Listening is a biological process that engages the entire auditory system. The process, from sound pressures to neural activations, includes (non-linear) transforms of the peripheral auditory system as well as complex processing within the central auditory system. The listening process also affects the electrical activity of the brain, which can be measured on scalp-level using electroencephalography (EEG). Linear filter estimation, referred to as temporal response functions (TRFs) (Crosse et al., 2016; Alickovic et al., 2019; Geirnaert et al., 2021), has been shown to capture the relations between the auditory system and EEG signatures (O'sullivan et al., 2015). State-of-the art methods employ TRFs to analyze phonemes (Di Liberto et al., 2015; Brodbeck et al., 2018; Carta et al., 2023) and semantic content (Broderick et al., 2018; Gillis et al., 2021). The TRF methods are also particularly valuable for decoding auditory attention, specifically in identifying the attended talker from EEG signals in challenging listening situations like cocktail-party environments (Cherry, 1953). Effectively decoding auditory attention to distinguish and enhance attended speech in multi-talker situations holds significance for hearing aid (HA) applications (Lunner et al., 2020; Alickovic et al., 2020, 2021; Andersen et al., 2021).
The mentioned studies, along with others, provide evidence that neural speech processing exhibits a linear component. Specifically, there are robust linear relationships between the speech envelope and the concurrent EEG signatures. Hence, spectral coherence analysis between the speech envelope and EEG signals can confidently identify and analyze the underlying system to a significant degree, as demonstrated in Viswanathan et al. (2019) and Vander Ghinst et al. (2021). Spectral coherence is also a measure of the linear coupling between two signals, calculated as the cross-spectrum normalized by the respective auto-spectrum of both signals.
Various methods exist for estimating spectral coherence, where the Welch method is the most commonly applied. In this approach, uncorrelated Fourier-based spectrum estimates from multiple data segments (that may overlap) are averaged (Welch, 1967). Another state-of-the-art approach is Thomson's multitaper method, which multiplies data with various tapering windows before Fourier analysis and subsequent averaging (Thomson, 1982; Walden, 2000; Karnik et al., 2022).
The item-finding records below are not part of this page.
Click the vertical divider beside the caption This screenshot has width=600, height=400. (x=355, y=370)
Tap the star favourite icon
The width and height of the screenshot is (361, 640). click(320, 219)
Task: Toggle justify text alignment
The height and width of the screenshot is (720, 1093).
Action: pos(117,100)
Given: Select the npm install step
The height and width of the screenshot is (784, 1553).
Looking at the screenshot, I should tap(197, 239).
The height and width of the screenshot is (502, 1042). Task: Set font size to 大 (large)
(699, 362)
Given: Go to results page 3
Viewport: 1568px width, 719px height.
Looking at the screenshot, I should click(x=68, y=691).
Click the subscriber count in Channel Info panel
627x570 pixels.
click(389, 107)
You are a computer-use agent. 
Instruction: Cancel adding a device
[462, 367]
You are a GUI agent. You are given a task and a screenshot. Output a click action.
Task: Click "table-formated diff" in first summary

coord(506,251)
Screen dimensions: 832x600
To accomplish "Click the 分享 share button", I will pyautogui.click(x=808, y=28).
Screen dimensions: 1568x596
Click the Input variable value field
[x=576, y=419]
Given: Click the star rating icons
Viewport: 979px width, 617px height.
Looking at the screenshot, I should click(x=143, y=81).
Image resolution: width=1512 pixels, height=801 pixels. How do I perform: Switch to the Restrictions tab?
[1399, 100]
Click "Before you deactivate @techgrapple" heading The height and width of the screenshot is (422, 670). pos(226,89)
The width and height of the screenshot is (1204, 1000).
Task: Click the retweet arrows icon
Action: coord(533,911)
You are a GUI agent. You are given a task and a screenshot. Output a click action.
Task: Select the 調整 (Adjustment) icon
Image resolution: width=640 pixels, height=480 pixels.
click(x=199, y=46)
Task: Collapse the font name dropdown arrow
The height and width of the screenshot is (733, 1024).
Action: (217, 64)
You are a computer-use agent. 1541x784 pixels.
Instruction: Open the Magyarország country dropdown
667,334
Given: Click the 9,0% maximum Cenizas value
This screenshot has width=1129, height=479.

Multitapers are often applied in various applications for robust spectral estimation of EEG (Alickovic et al., 2023; Reinhold and Sandsten, 2022; Viswanathan et al., 2019; Babadi and Brown, 2014; Hansson-Sandsten, 2010).
The statistics in coherence estimation using Welch method (Carter and Nuttall, 1972; Carter et al., 1973) as well as the Thomson's multitaper method (Thomson, 1982; Bronez, 1992; McCoy et al., 1998; Brynolfsson and Hansson-Sandsten, 2014; Hansson-Sandsten, 2011) has been thoroughly studied. The coherence of 1 signifies a perfect linear connection between signals, while no coupling yields the ideal coherence is 0. In practice, the lack of infinite data always introduces a significant bias upwards toward positive values in the no coupling case (Carter and Nuttall, 1972). In comparison, the variance can be assumed to be small when a reasonable amount of data is available (Carter et al., 1973; Thomson, 1982).
This paper introduces a new method for EEG-speech envelope coherence estimation, denoted bias-reduced coherence (BRC). The method aims to decrease the bias of estimation, while assessing the effectiveness of coherence in analyzing the relationship between speech envelope and EEG responses. With a certain choice in the cross-spectra estimation, as part of the coherence measure, the bias at low linear coupling can be reduced compared to traditional methods. Considering that EEG responses are susceptible to random noise, any detected linear coupling is expected to be weak. Real data is employed to evaluate the coherence methods and showcase their potential in decoding auditory attention. Furthermore, since coherence is applied to signals influenced by 1/f spectrally shaped noise prevalent in EEG data (Bénar et al., 2019), this study also investigates biases arising from this phenomenon. Coherence “levels out” the slanted noise in the coherence spectrum, and peaks that are widened by the taper kernel will have a bias toward higher frequencies. This paper quantitatively analyzes this bias and its implications for EEG and hearing application. The study's hypotheses are as follows.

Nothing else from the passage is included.